Muy a nuestro pesar, por falta de espacio y por exceder el objetivo de este trabajo, debemos dejar estas
disquisiciones para una futura investigación.
La educación mediática debe adquirir un fuerte compromiso ético que vaya más allá de la
formación de individuos críticos y reflexivos ante las nuevas tecnologías, las nuevas herramientas de
comunicación, los nuevos formatos de los medios de información, las nuevas competencias digitales,
etc.; porque, en medio de tanta novedad, persiste un fin último tan antiguo como la misma
humanidad. La educación está dirigida por y para individuos en constante formación y construcción
personal. Individuos a los que se les ha dado una existencia que no han pedido, pero con la que
deben comprometerse. Individuos que son arrojados con otros individuos a un mundo que no
comprenden, pero en el que deben convivir.

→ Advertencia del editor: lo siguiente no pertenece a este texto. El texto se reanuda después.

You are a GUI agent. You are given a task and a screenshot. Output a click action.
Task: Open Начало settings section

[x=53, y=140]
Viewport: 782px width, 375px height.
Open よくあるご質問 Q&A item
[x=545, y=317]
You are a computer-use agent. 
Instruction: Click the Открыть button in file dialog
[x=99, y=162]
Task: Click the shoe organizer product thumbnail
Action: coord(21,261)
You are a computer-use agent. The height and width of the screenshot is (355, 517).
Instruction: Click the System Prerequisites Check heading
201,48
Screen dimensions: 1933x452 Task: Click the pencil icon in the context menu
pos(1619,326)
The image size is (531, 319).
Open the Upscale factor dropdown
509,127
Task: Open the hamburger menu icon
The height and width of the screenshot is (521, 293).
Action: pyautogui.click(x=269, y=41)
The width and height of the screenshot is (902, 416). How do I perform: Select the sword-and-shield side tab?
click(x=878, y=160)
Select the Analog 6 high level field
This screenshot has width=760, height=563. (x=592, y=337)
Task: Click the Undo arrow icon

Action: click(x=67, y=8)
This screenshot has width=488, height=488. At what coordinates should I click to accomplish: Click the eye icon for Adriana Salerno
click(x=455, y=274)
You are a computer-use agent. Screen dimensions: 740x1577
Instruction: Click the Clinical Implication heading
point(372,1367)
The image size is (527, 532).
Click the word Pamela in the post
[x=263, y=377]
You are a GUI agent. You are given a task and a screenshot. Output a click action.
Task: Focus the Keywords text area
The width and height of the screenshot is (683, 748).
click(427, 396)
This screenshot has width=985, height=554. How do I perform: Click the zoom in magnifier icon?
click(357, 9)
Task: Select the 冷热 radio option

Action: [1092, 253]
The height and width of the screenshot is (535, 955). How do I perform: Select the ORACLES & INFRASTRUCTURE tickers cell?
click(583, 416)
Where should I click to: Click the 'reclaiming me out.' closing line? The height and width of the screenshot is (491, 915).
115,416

La educación mediática debe mostrarse constructivamente crítica con el imaginario social en
el que se inserta y con los actuales marcos referenciales que establecen bienes sobre los que
construir nuestra identidad. Ahora más que nunca la educación, nuestra educación mediática sobre
la que tanto teorizamos y con la que tanto experimentamos, debe ayudar a la formación plena del
individuo y a la transformación de la sociedad a través de una educomunicación digital
empancipadora (Aparici, en Aparici, 2010b: 21), pero comprometiéndose con un êthos ajustado y
apropiado a, lo que con palabras de Ortega y Gasset podríamos denominar, la altura de nuestro
tiempo.
Pero tampoco podemos olvidar por más tiempo el profundo malestar de nuestra sociedad ni
las graves consecuencias que el ser humano sufre desde que ha pasado a ser, paradójicamente, un
individuo cada vez más aislado, al mismo tiempo que interconectado.
La educación mediática debe defender y promover una vida individual plena y digna, pero
acompañada de fuertes valores sociales y de una profunda significación, y, aún así, sostenible dentro
del acelerado y efímero mundo que nos ha tocado en suerte vivir. Fin último al servicio del cual la
educación mediática debería poner todas las nuevas potencialidades de las tecnologías de la
información y la comunicación. Volvamos la vista a estas, a su uso responsable y crítico, a su
comprensión como medios para la emancipación, a sus beneficios en el ámbito académico… Pero
luchemos por el verdadero significado de la educación, dejando atrás los obsoletos enfoques
pedagógicos que todavía hoy recoge la RAE en su diccionario.
De una vez por todas: ¡recuperemos el verdadero sentido de la educación!
«Sólo por la educación el hombre llega a ser hombre», decía Kant en sus tratados de
pedagogía, « el hombre es lo que la educación le hace ser», pero a continuación añadía que el
problema siempre será decidir si conviene educar para el presente o para un futuro mejor.
¡Favorezcamos la formación de seres apasionados! ¡Capaces de enfrentarse a los problemas
de la vida actual como retos y nuevas posibilidades de superación! ¡Comprometidos consigo mismos
y con los demás! ¡Preocupados por la creatividad más que por la competitividad! ¡Por el
conocimiento más que por el capital!
Si conseguimos esto, todo lo demás – el uso responsable y crítico de los medios de
comunicación, la socialización del conocimiento, la liberación de la cultura, la democracia real (¡YA!)
y la cultura de la participación – vendrá por sí mismo.